◆ **TASK INPUTS**
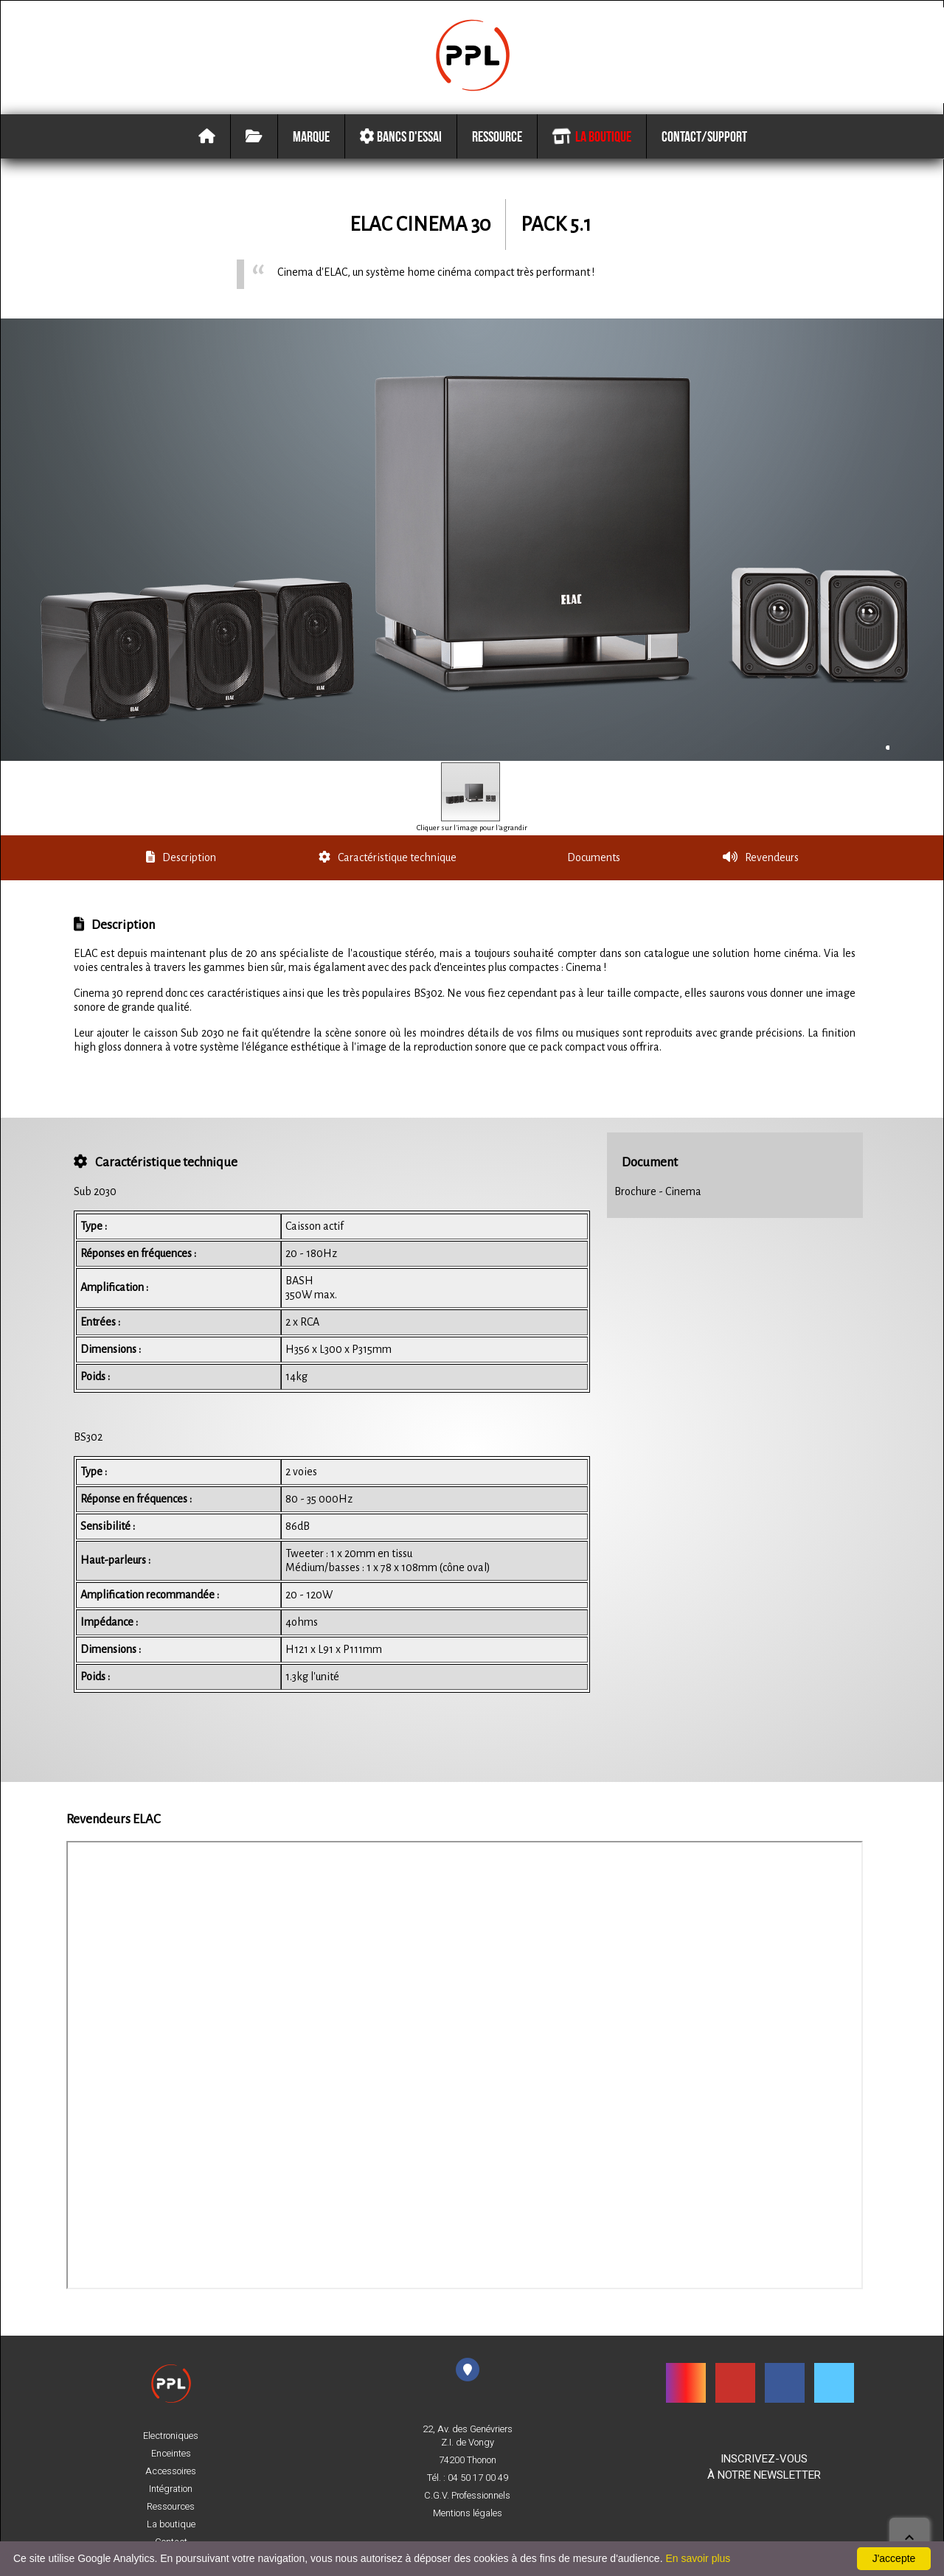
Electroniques (170, 2436)
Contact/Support (704, 139)
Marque (311, 139)
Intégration (170, 2489)
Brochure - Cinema (657, 1194)
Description (181, 860)
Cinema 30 (443, 226)
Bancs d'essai (400, 138)
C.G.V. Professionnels (467, 2495)
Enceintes (171, 2453)
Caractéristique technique (388, 860)
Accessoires (170, 2471)
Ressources (171, 2506)
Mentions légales (467, 2513)
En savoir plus (697, 2558)
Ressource (497, 139)
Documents (593, 860)
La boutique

◆ **TASK TO CARRY OUT**
Please copy every line of the records above without changing anything, and leave out the pictures.

◆ **RESULT OF THE EXERCISE**
Electroniques (170, 2436)
Contact/Support (704, 139)
Marque (311, 139)
Intégration (170, 2489)
Brochure - Cinema (657, 1194)
Description (181, 860)
Cinema 30 (443, 226)
Bancs d'essai (400, 138)
C.G.V. Professionnels (467, 2495)
Enceintes (171, 2453)
Caractéristique technique (388, 860)
Accessoires (170, 2471)
Ressources (171, 2506)
Mentions légales (467, 2513)
En savoir plus (697, 2558)
Ressource (497, 139)
Documents (593, 860)
La boutique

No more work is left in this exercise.